(Collected data entries)
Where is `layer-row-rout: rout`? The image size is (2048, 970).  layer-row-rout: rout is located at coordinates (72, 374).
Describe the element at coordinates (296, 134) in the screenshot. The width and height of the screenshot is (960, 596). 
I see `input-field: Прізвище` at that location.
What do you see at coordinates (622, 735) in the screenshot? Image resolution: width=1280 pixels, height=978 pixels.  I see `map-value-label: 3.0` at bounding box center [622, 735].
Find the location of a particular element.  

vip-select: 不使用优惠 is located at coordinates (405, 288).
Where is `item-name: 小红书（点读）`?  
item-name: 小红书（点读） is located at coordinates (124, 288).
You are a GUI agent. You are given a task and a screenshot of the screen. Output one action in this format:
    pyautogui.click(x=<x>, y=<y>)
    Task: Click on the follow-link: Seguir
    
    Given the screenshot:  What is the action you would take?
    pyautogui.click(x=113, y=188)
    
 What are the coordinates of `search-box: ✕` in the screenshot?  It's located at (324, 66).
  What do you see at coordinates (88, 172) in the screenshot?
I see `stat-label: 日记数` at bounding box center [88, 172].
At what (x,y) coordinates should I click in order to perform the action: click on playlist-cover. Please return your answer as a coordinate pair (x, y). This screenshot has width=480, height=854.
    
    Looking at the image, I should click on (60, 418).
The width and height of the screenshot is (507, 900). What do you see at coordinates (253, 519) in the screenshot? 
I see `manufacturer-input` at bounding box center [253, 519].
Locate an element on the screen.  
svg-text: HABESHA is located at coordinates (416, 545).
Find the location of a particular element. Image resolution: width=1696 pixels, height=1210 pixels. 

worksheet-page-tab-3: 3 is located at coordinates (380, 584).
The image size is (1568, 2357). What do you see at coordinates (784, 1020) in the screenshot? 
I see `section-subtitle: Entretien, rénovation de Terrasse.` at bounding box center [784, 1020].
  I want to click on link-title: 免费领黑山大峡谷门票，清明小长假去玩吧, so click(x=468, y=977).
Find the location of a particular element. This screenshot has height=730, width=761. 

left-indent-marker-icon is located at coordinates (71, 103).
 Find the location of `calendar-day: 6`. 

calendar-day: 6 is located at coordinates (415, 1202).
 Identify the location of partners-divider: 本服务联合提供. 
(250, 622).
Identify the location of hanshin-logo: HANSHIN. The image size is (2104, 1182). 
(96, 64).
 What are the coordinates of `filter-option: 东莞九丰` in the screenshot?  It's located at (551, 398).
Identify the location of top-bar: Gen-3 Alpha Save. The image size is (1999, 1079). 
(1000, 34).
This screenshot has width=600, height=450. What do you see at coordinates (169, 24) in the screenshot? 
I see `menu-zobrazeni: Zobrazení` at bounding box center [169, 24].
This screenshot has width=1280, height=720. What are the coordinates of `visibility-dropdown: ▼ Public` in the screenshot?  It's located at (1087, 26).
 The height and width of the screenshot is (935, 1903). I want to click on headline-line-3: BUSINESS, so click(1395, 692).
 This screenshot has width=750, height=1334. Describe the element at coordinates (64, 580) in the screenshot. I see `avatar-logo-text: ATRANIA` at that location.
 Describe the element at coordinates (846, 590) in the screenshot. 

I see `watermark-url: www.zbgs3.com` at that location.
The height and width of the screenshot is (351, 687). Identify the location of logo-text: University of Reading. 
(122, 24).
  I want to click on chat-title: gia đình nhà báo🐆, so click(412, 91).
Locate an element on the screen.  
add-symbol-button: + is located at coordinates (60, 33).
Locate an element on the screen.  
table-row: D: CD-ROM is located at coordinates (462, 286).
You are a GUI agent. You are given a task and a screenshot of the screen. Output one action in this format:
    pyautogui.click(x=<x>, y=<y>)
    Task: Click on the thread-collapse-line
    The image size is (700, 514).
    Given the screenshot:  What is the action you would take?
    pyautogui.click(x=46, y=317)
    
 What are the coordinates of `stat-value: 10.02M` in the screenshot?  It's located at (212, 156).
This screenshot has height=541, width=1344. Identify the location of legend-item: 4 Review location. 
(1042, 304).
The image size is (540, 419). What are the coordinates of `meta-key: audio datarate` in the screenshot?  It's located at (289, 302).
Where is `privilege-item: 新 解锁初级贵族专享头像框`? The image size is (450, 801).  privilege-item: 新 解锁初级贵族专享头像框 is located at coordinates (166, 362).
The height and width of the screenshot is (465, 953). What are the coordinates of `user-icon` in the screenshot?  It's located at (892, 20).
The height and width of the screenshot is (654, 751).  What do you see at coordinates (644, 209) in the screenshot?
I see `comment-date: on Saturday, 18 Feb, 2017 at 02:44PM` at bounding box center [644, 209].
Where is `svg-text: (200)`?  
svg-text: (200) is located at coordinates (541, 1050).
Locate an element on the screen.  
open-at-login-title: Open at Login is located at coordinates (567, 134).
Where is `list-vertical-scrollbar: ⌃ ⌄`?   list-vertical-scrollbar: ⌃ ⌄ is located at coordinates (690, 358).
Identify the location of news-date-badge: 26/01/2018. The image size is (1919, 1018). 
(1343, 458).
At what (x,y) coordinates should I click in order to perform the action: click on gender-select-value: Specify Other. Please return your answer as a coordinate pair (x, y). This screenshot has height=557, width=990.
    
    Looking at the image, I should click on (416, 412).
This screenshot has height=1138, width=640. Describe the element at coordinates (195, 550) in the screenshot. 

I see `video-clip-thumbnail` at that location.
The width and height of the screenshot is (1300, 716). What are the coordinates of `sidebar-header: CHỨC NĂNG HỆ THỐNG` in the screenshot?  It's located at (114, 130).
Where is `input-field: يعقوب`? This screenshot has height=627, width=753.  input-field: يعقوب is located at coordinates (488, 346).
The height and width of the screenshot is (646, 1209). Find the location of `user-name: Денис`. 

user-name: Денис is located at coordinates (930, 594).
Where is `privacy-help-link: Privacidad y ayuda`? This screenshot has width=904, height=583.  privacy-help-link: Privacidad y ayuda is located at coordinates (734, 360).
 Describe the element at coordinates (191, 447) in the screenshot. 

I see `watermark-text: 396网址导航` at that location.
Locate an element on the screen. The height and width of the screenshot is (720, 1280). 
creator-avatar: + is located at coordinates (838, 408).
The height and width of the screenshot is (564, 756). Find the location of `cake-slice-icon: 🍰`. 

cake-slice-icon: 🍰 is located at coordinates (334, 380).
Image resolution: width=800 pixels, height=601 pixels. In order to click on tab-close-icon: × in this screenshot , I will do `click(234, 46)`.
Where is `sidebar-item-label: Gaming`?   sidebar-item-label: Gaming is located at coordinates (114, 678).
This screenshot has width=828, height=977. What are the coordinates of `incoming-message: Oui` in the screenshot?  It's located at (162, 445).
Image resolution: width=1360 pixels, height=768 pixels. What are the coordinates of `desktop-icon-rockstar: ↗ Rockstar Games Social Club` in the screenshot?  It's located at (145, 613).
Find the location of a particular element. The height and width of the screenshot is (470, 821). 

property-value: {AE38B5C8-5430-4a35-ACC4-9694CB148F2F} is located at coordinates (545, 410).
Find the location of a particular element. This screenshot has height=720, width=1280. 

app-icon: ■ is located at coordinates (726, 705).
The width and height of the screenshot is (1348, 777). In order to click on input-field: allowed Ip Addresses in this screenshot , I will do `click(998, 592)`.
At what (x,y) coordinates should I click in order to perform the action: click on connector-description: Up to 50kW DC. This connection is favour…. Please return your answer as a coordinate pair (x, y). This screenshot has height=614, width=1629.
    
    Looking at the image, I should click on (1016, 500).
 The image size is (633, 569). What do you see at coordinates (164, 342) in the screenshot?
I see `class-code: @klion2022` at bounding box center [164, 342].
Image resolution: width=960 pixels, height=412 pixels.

WHAT YOU SHOULD DO :: Update the items above by replacing "Find the location of a particular element" with "Locate a specific element" everywhere it appears, and change nothing else.

ANSWER AREA ::
Where is `layer-row-rout: rout`? The image size is (2048, 970).  layer-row-rout: rout is located at coordinates (72, 374).
Describe the element at coordinates (296, 134) in the screenshot. The width and height of the screenshot is (960, 596). 
I see `input-field: Прізвище` at that location.
What do you see at coordinates (622, 735) in the screenshot? Image resolution: width=1280 pixels, height=978 pixels.  I see `map-value-label: 3.0` at bounding box center [622, 735].
Locate a specific element.  

vip-select: 不使用优惠 is located at coordinates (405, 288).
Where is `item-name: 小红书（点读）`?  
item-name: 小红书（点读） is located at coordinates (124, 288).
You are a GUI agent. You are given a task and a screenshot of the screen. Output one action in this format:
    pyautogui.click(x=<x>, y=<y>)
    Task: Click on the follow-link: Seguir
    
    Given the screenshot:  What is the action you would take?
    pyautogui.click(x=113, y=188)
    
 What are the coordinates of `search-box: ✕` in the screenshot?  It's located at (324, 66).
  What do you see at coordinates (88, 172) in the screenshot?
I see `stat-label: 日记数` at bounding box center [88, 172].
At what (x,y) coordinates should I click in order to perform the action: click on playlist-cover. Please return your answer as a coordinate pair (x, y). This screenshot has width=480, height=854.
    
    Looking at the image, I should click on (60, 418).
The width and height of the screenshot is (507, 900). What do you see at coordinates (253, 519) in the screenshot? 
I see `manufacturer-input` at bounding box center [253, 519].
Locate an element on the screen.  
svg-text: HABESHA is located at coordinates (416, 545).
Locate a specific element. Image resolution: width=1696 pixels, height=1210 pixels. 

worksheet-page-tab-3: 3 is located at coordinates (380, 584).
The image size is (1568, 2357). What do you see at coordinates (784, 1020) in the screenshot? 
I see `section-subtitle: Entretien, rénovation de Terrasse.` at bounding box center [784, 1020].
  I want to click on link-title: 免费领黑山大峡谷门票，清明小长假去玩吧, so click(x=468, y=977).
Locate a specific element. This screenshot has height=730, width=761. 

left-indent-marker-icon is located at coordinates (71, 103).
 Find the location of `calendar-day: 6`. 

calendar-day: 6 is located at coordinates (415, 1202).
 Identify the location of partners-divider: 本服务联合提供. 
(250, 622).
Identify the location of hanshin-logo: HANSHIN. The image size is (2104, 1182). 
(96, 64).
 What are the coordinates of `filter-option: 东莞九丰` in the screenshot?  It's located at (551, 398).
Identify the location of top-bar: Gen-3 Alpha Save. The image size is (1999, 1079). 
(1000, 34).
This screenshot has width=600, height=450. What do you see at coordinates (169, 24) in the screenshot? 
I see `menu-zobrazeni: Zobrazení` at bounding box center [169, 24].
This screenshot has width=1280, height=720. What are the coordinates of `visibility-dropdown: ▼ Public` in the screenshot?  It's located at (1087, 26).
 The height and width of the screenshot is (935, 1903). I want to click on headline-line-3: BUSINESS, so click(1395, 692).
 This screenshot has width=750, height=1334. Describe the element at coordinates (64, 580) in the screenshot. I see `avatar-logo-text: ATRANIA` at that location.
 Describe the element at coordinates (846, 590) in the screenshot. 

I see `watermark-url: www.zbgs3.com` at that location.
The height and width of the screenshot is (351, 687). Identify the location of logo-text: University of Reading. 
(122, 24).
  I want to click on chat-title: gia đình nhà báo🐆, so click(412, 91).
Locate an element on the screen.  
add-symbol-button: + is located at coordinates (60, 33).
Locate an element on the screen.  
table-row: D: CD-ROM is located at coordinates (462, 286).
You are a GUI agent. You are given a task and a screenshot of the screen. Output one action in this format:
    pyautogui.click(x=<x>, y=<y>)
    Task: Click on the thread-collapse-line
    The image size is (700, 514).
    Given the screenshot:  What is the action you would take?
    pyautogui.click(x=46, y=317)
    
 What are the coordinates of `stat-value: 10.02M` in the screenshot?  It's located at (212, 156).
This screenshot has height=541, width=1344. Identify the location of legend-item: 4 Review location. 
(1042, 304).
The image size is (540, 419). What are the coordinates of `meta-key: audio datarate` in the screenshot?  It's located at (289, 302).
Where is `privilege-item: 新 解锁初级贵族专享头像框`? The image size is (450, 801).  privilege-item: 新 解锁初级贵族专享头像框 is located at coordinates (166, 362).
The height and width of the screenshot is (465, 953). What are the coordinates of `user-icon` in the screenshot?  It's located at (892, 20).
The height and width of the screenshot is (654, 751).  What do you see at coordinates (644, 209) in the screenshot?
I see `comment-date: on Saturday, 18 Feb, 2017 at 02:44PM` at bounding box center [644, 209].
Where is `svg-text: (200)`?  
svg-text: (200) is located at coordinates (541, 1050).
Locate an element on the screen.  
open-at-login-title: Open at Login is located at coordinates (567, 134).
Where is `list-vertical-scrollbar: ⌃ ⌄`?   list-vertical-scrollbar: ⌃ ⌄ is located at coordinates (690, 358).
Identify the location of news-date-badge: 26/01/2018. The image size is (1919, 1018). 
(1343, 458).
At what (x,y) coordinates should I click in order to perform the action: click on gender-select-value: Specify Other. Please return your answer as a coordinate pair (x, y). This screenshot has height=557, width=990.
    
    Looking at the image, I should click on (416, 412).
This screenshot has height=1138, width=640. Describe the element at coordinates (195, 550) in the screenshot. 

I see `video-clip-thumbnail` at that location.
The width and height of the screenshot is (1300, 716). What are the coordinates of `sidebar-header: CHỨC NĂNG HỆ THỐNG` in the screenshot?  It's located at (114, 130).
Where is `input-field: يعقوب`? This screenshot has height=627, width=753.  input-field: يعقوب is located at coordinates (488, 346).
The height and width of the screenshot is (646, 1209). Find the location of `user-name: Денис`. 

user-name: Денис is located at coordinates (930, 594).
Where is `privacy-help-link: Privacidad y ayuda`? This screenshot has width=904, height=583.  privacy-help-link: Privacidad y ayuda is located at coordinates (734, 360).
 Describe the element at coordinates (191, 447) in the screenshot. 

I see `watermark-text: 396网址导航` at that location.
Locate an element on the screen. The height and width of the screenshot is (720, 1280). 
creator-avatar: + is located at coordinates (838, 408).
The height and width of the screenshot is (564, 756). Find the location of `cake-slice-icon: 🍰`. 

cake-slice-icon: 🍰 is located at coordinates (334, 380).
Image resolution: width=800 pixels, height=601 pixels. In order to click on tab-close-icon: × in this screenshot , I will do `click(234, 46)`.
Where is `sidebar-item-label: Gaming`?   sidebar-item-label: Gaming is located at coordinates (114, 678).
This screenshot has width=828, height=977. What are the coordinates of `incoming-message: Oui` in the screenshot?  It's located at (162, 445).
Image resolution: width=1360 pixels, height=768 pixels. What are the coordinates of `desktop-icon-rockstar: ↗ Rockstar Games Social Club` in the screenshot?  It's located at (145, 613).
Locate a specific element. The height and width of the screenshot is (470, 821). 

property-value: {AE38B5C8-5430-4a35-ACC4-9694CB148F2F} is located at coordinates (545, 410).
Locate a specific element. This screenshot has height=720, width=1280. 

app-icon: ■ is located at coordinates (726, 705).
The width and height of the screenshot is (1348, 777). In order to click on input-field: allowed Ip Addresses in this screenshot , I will do `click(998, 592)`.
At what (x,y) coordinates should I click in order to perform the action: click on connector-description: Up to 50kW DC. This connection is favour…. Please return your answer as a coordinate pair (x, y). This screenshot has height=614, width=1629.
    
    Looking at the image, I should click on (1016, 500).
 The image size is (633, 569). What do you see at coordinates (164, 342) in the screenshot?
I see `class-code: @klion2022` at bounding box center [164, 342].
Image resolution: width=960 pixels, height=412 pixels.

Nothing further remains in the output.